Outlook for Global Economy, Equity Markets Brighter Outlook for Global Economy, Equity Markets Brighter

Ebrahim Rahbari remains positive on the global economy and equity markets for now. The head of global macro­economics at Citi expects growth to accelerate in the near term as people finally shake off the gloom associated with the last financial crisis.

While the global economy may be near “peak momentum” and asset valuations are “stretched”, growth is strong and broad-based across most developed markets and many emerging markets. Moreover, Citi expects a pick-up in capital investment globally and faster US growth stemming from Donald Trump’s plans for tax cuts, AAP reported.

“The most remarkable part of this upturn, the current improvement in global growth, is that we are finally seeing investment come through,” Rahbari said at the Citi Investment Conference in Sydney Tuesday. “We could have a bit of upside in economic growth rates both globally and in the US.”

He expects the “end of pessimism” to inspire a return of capex spending in the industrial sector. “It’s more driven by the fact that we’ve stopped getting ever more worried about the outlook and we’ve kind of converged to the ‘new normal’ in a way that actually underpins a little bit of additional investment spending,” Rahbari said.

“My guess is, near term, we have a little bit of upside risk in economic growth but we are probably not far from the peak of the momentum.”

Citi predicts global growth of 3% to 3.5% next year—which is “unremarkable” compared with just before the crisis but “respectable” compared with long-term averages.

“What strikes us as most unusual in this current pattern is how broad-based the recovery is and how few risks we are seeing that some significant part of the world is facing a slowdown in the near future,” Rahbari said. “It’s a very broad-based and perhaps there are some upside risks.”

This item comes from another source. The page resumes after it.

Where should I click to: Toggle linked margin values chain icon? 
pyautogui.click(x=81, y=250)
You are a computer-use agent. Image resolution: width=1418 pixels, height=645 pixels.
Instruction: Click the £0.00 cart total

In recent years the eurozone was viewed as a key risk to the global outlook. “We were often worried that things could fall apart (in the EU)—that either the economy would struggle to recover or that there would be a significant crisis in financial markets.

“But the eurozone is now among regions that are doing well and it has in fact outgrown the US economy for the last couple of quarters and there’s every expectation that this will continue for some time.”

In his view that’s also true for the other big laggard—Japan.